03/14/16 Toxic Fur Also in the Czech Republic!
The study showed excessive concentrations of toxic substances in clothing items for children
- 20 Czech Parliament members filed a joint proposal for the ban on breeding animals for fur
Parents don't want dangerous substances that cause cancer, allergies and hormonal instability for their children. Therefore, the best recommendation is to avoid clothing items containing fur.
New study was conducted in the Czech Republic by the independent Institute for the Environment in Bremen which showed up to eight times higher concentration of hazardous substances than allowed on the animal fur.
Formaldehyde, which can cause allergies and cancer, exceeded allowed concentration more than 8.3 times. NPE (nonylphenol ethoxylate), which causes hormonal instability and is toxic to aquatic organisms, also exceeded the limit on tested items.

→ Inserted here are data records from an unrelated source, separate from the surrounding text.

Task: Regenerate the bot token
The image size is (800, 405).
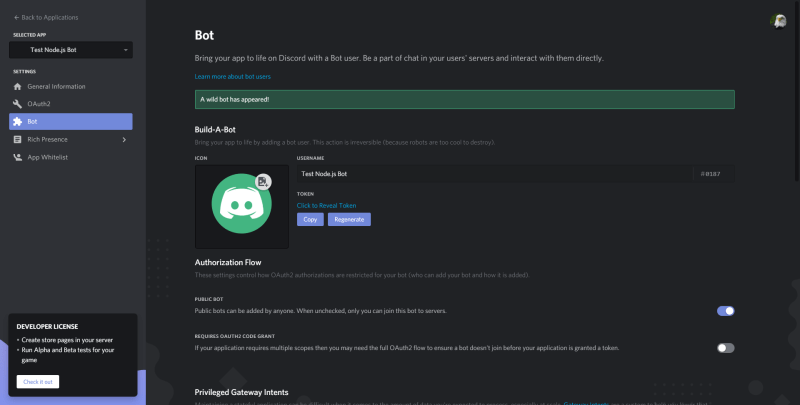Action: click(x=349, y=219)
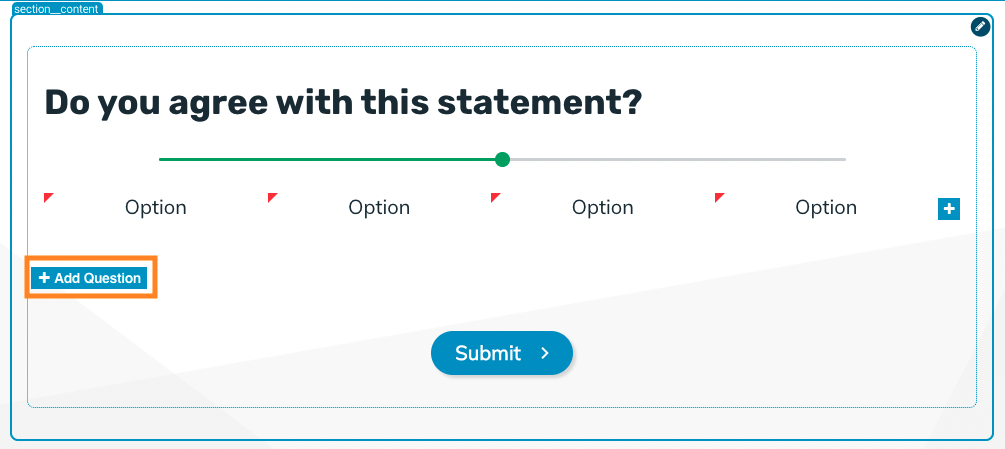Click the red corner marker on first Option
The height and width of the screenshot is (449, 1005).
point(49,198)
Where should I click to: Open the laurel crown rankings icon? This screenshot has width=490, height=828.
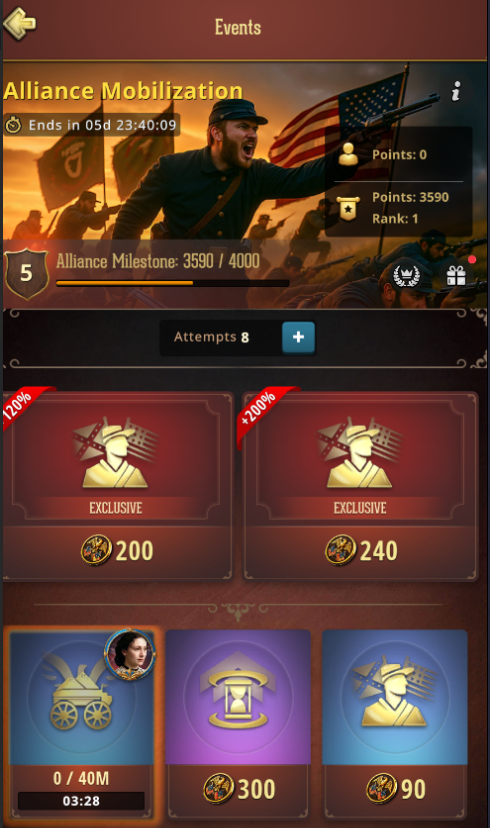click(406, 275)
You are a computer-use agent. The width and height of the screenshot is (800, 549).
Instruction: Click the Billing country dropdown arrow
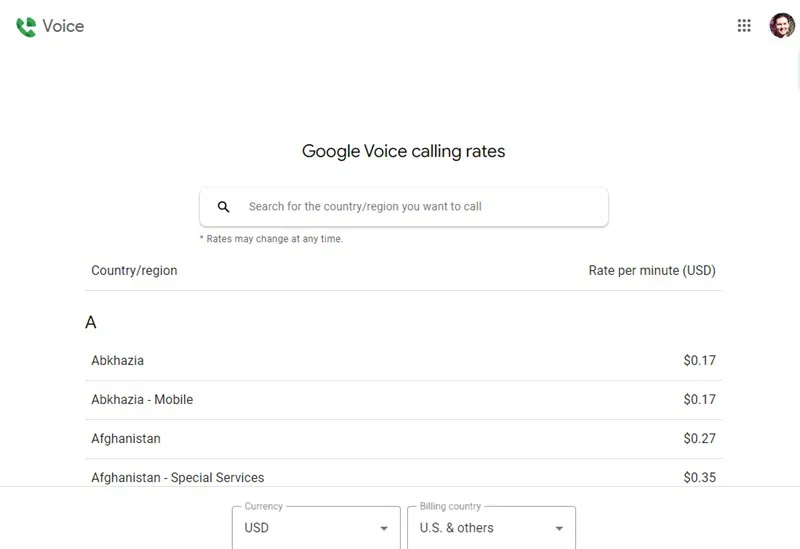[559, 528]
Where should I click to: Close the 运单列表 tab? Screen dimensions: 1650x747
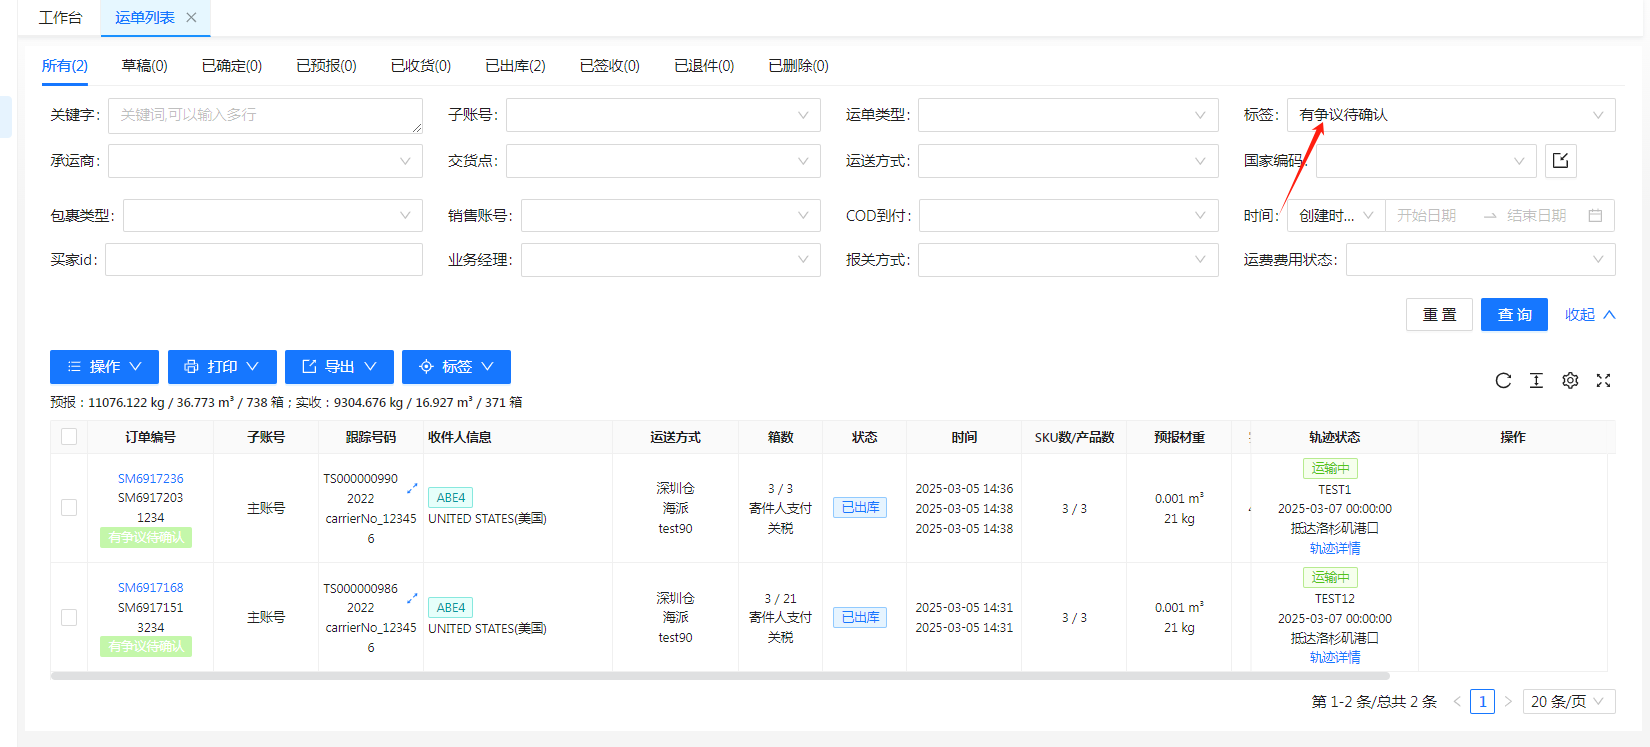click(191, 17)
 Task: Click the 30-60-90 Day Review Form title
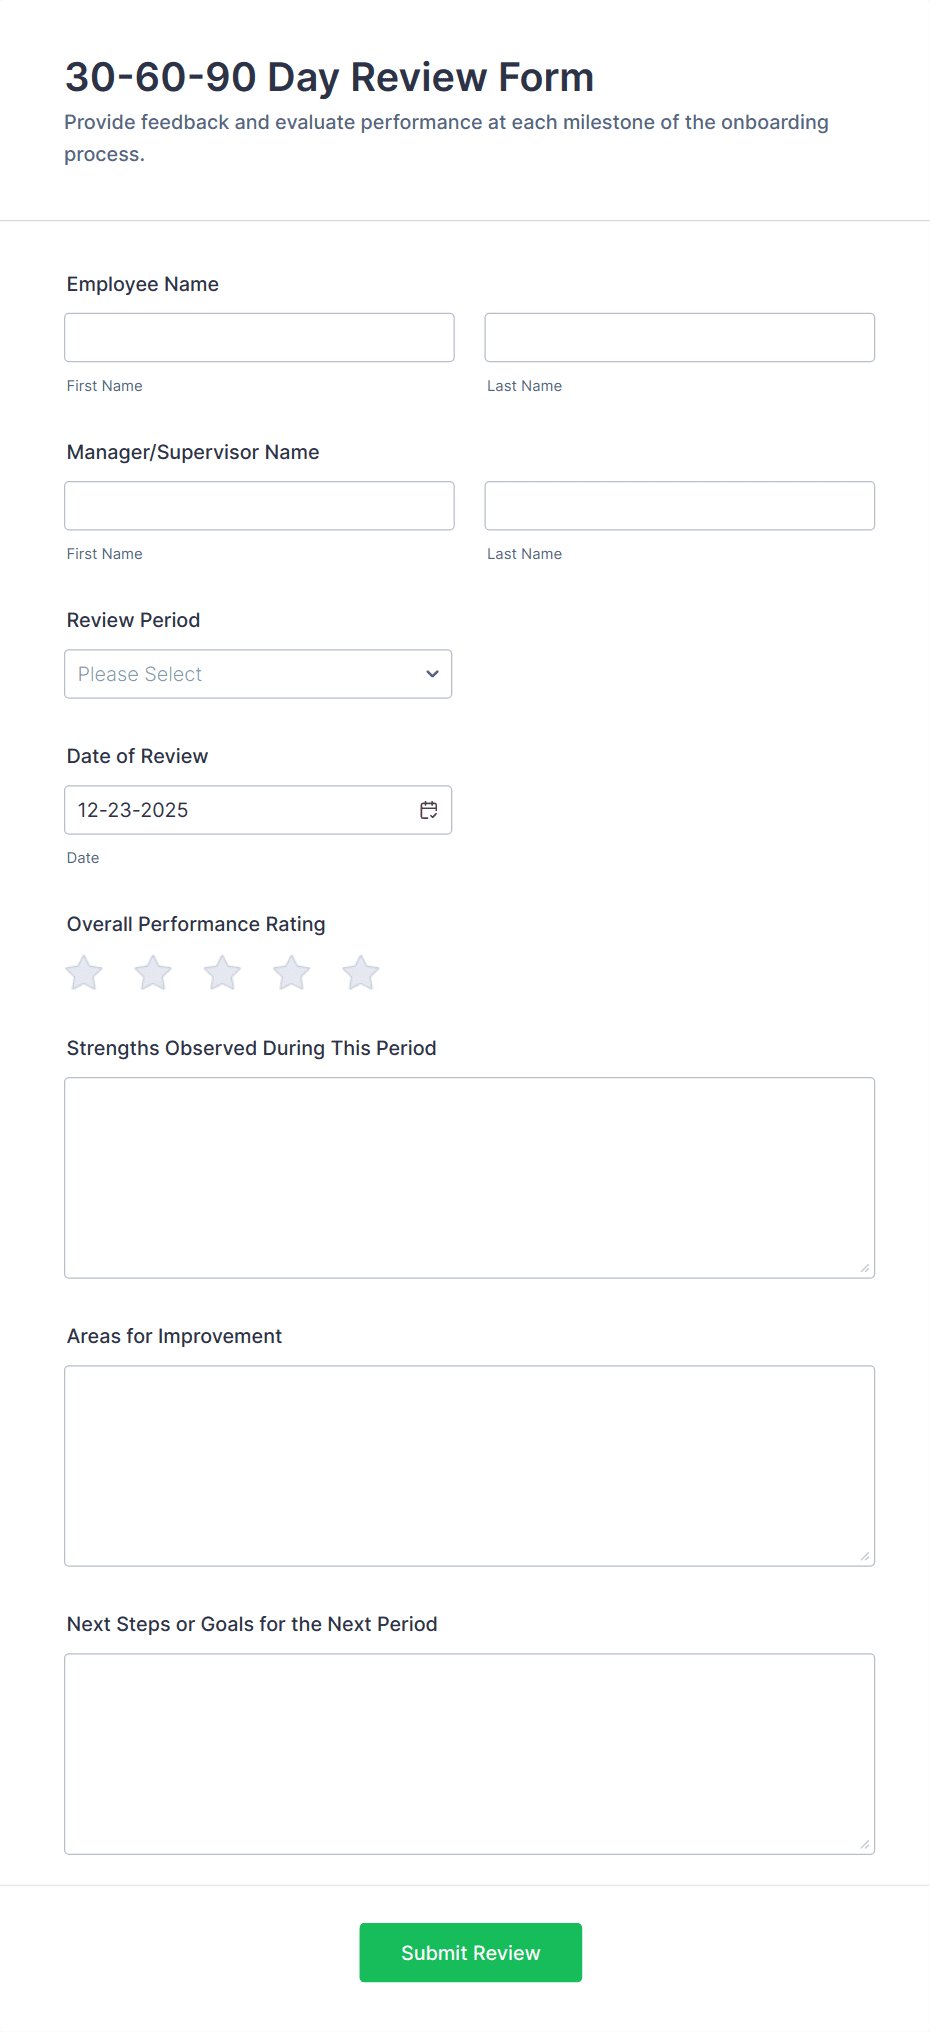(x=328, y=77)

All animal fur is chemically processed in order to prevent its decay and it's further processed before the final launching on the market. Some of the processes used are tanning, coloring, increasing glow, hydrophobic treatment etc. The chemicals that are toxic to humans, such as formaldehyde and chromium are being used.
Studies of residual toxic substances in fur clothing items, which have also shown results dangerous for consumers, were carried out earlier in Germany, Italy, the Netherlands and Denmark.
While studies show the danger of wearing fur, group of twenty well-known Czech Parliament members presented a proposal for the ban on breeding animals for fur in order to prevent killing of twenty thousand animals by gas inside gas chambers or by electrocution.
In the Czech public opinion survey to ban fur farms 70% of respondents said yes. In Croatia, which has included a provision prohibiting the breeding of animals for fur in its Animal Protection Act, 73% of citizens spoke out for support.
With such a provision, the United Kingdom, Austria, Slovenia, Macedonia, Bosnia and Herzegovina and Serbia can be proud of, while countries as Belgium, Denmark, the Netherlands, Sweden, Germany and Switzerland have a partial ban or are have other ways to reach the ban.
A hundred of Croatian associations warned about the initiative to revoke the ban in Croatia despite being passed 9 years of the transitional period and the fact that majority of breeders changed their business.